- [TASK TO COMPLETE] Retyping the entries exactly is all that is required.

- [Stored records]
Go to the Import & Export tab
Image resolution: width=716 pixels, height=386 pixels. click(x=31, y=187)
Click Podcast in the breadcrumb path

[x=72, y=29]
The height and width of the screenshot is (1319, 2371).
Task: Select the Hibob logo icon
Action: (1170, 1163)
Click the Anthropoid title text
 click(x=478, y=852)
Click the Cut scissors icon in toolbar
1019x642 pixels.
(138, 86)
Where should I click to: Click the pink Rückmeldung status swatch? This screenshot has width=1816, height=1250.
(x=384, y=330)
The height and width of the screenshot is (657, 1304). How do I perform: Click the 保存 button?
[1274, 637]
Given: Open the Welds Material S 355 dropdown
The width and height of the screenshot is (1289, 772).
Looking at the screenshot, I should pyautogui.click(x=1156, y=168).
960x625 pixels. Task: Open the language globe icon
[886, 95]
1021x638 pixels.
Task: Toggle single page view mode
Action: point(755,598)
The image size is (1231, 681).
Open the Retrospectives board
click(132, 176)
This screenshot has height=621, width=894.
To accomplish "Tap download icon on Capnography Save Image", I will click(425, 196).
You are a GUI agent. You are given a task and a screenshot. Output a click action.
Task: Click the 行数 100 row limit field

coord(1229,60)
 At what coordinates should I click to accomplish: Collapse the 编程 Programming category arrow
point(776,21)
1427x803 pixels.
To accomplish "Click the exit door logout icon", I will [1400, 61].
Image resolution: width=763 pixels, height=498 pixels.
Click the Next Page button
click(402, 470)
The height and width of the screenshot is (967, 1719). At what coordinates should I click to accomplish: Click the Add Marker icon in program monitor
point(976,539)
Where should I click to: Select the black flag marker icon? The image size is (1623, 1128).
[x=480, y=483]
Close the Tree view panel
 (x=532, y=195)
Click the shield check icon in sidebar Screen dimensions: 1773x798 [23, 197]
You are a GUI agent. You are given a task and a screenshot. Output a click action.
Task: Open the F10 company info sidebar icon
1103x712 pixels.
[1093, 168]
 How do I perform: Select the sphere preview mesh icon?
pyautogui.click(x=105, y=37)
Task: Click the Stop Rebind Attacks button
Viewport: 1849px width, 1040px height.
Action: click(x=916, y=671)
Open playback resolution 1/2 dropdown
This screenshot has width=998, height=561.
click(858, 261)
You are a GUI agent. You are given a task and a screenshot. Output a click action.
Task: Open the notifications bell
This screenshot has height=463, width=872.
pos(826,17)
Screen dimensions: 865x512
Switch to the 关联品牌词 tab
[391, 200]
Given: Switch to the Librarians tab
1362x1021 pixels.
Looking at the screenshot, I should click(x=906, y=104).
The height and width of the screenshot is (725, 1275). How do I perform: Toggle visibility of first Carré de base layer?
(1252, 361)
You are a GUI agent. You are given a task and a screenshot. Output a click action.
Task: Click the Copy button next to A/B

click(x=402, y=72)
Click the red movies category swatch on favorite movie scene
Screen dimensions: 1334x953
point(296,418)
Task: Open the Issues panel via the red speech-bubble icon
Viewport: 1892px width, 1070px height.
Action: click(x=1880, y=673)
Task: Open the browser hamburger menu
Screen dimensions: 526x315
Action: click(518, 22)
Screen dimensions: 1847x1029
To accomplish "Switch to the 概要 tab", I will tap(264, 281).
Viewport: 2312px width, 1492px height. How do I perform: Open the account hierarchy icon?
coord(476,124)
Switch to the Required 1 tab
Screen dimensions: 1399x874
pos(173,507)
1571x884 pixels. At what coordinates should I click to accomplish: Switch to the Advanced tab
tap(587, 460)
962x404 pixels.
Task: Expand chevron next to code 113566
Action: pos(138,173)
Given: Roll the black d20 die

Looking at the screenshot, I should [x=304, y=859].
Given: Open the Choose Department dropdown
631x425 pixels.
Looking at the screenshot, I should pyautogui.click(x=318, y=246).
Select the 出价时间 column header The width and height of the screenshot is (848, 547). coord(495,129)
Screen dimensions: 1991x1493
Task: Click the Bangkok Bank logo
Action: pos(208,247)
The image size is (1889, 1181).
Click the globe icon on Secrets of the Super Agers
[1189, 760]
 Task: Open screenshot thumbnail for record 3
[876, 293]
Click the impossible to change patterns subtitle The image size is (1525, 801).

- [EXERCISE RESPONSE]
Go to the Import & Export tab
Image resolution: width=716 pixels, height=386 pixels. click(x=31, y=187)
Click Podcast in the breadcrumb path

[x=72, y=29]
The height and width of the screenshot is (1319, 2371).
Task: Select the Hibob logo icon
Action: (1170, 1163)
Click the Anthropoid title text
 click(x=478, y=852)
Click the Cut scissors icon in toolbar
1019x642 pixels.
(138, 86)
Where should I click to: Click the pink Rückmeldung status swatch? This screenshot has width=1816, height=1250.
(x=384, y=330)
The height and width of the screenshot is (657, 1304). How do I perform: Click the 保存 button?
[1274, 637]
Given: Open the Welds Material S 355 dropdown
The width and height of the screenshot is (1289, 772).
Looking at the screenshot, I should pyautogui.click(x=1156, y=168).
960x625 pixels. Task: Open the language globe icon
[886, 95]
1021x638 pixels.
Task: Toggle single page view mode
Action: point(755,598)
The image size is (1231, 681).
Open the Retrospectives board
click(132, 176)
This screenshot has height=621, width=894.
To accomplish "Tap download icon on Capnography Save Image", I will click(425, 196).
You are a GUI agent. You are given a task and a screenshot. Output a click action.
Task: Click the 行数 100 row limit field

coord(1229,60)
 At what coordinates should I click to accomplish: Collapse the 编程 Programming category arrow
point(776,21)
1427x803 pixels.
To accomplish "Click the exit door logout icon", I will [1400, 61].
Image resolution: width=763 pixels, height=498 pixels.
Click the Next Page button
click(402, 470)
The height and width of the screenshot is (967, 1719). At what coordinates should I click to accomplish: Click the Add Marker icon in program monitor
point(976,539)
Where should I click to: Select the black flag marker icon? The image size is (1623, 1128).
[x=480, y=483]
Close the Tree view panel
 (x=532, y=195)
Click the shield check icon in sidebar Screen dimensions: 1773x798 [23, 197]
You are a GUI agent. You are given a task and a screenshot. Output a click action.
Task: Open the F10 company info sidebar icon
1103x712 pixels.
[1093, 168]
 How do I perform: Select the sphere preview mesh icon?
pyautogui.click(x=105, y=37)
Task: Click the Stop Rebind Attacks button
Viewport: 1849px width, 1040px height.
Action: click(x=916, y=671)
Open playback resolution 1/2 dropdown
This screenshot has width=998, height=561.
click(858, 261)
You are a GUI agent. You are given a task and a screenshot. Output a click action.
Task: Open the notifications bell
This screenshot has height=463, width=872.
pos(826,17)
Screen dimensions: 865x512
Switch to the 关联品牌词 tab
[391, 200]
Given: Switch to the Librarians tab
1362x1021 pixels.
Looking at the screenshot, I should click(x=906, y=104).
The height and width of the screenshot is (725, 1275). How do I perform: Toggle visibility of first Carré de base layer?
(1252, 361)
You are a GUI agent. You are given a task and a screenshot. Output a click action.
Task: Click the Copy button next to A/B

click(x=402, y=72)
Click the red movies category swatch on favorite movie scene
Screen dimensions: 1334x953
point(296,418)
Task: Open the Issues panel via the red speech-bubble icon
Viewport: 1892px width, 1070px height.
Action: click(x=1880, y=673)
Task: Open the browser hamburger menu
Screen dimensions: 526x315
Action: click(518, 22)
Screen dimensions: 1847x1029
To accomplish "Switch to the 概要 tab", I will tap(264, 281).
Viewport: 2312px width, 1492px height. How do I perform: Open the account hierarchy icon?
coord(476,124)
Switch to the Required 1 tab
Screen dimensions: 1399x874
pos(173,507)
1571x884 pixels. At what coordinates should I click to accomplish: Switch to the Advanced tab
tap(587, 460)
962x404 pixels.
Task: Expand chevron next to code 113566
Action: pos(138,173)
Given: Roll the black d20 die

Looking at the screenshot, I should [x=304, y=859].
Given: Open the Choose Department dropdown
631x425 pixels.
Looking at the screenshot, I should pyautogui.click(x=318, y=246).
Select the 出价时间 column header The width and height of the screenshot is (848, 547). coord(495,129)
Screen dimensions: 1991x1493
Task: Click the Bangkok Bank logo
Action: pos(208,247)
The image size is (1889, 1181).
Click the globe icon on Secrets of the Super Agers
[1189, 760]
 Task: Open screenshot thumbnail for record 3
[876, 293]
Click the impossible to change patterns subtitle The image size is (1525, 801).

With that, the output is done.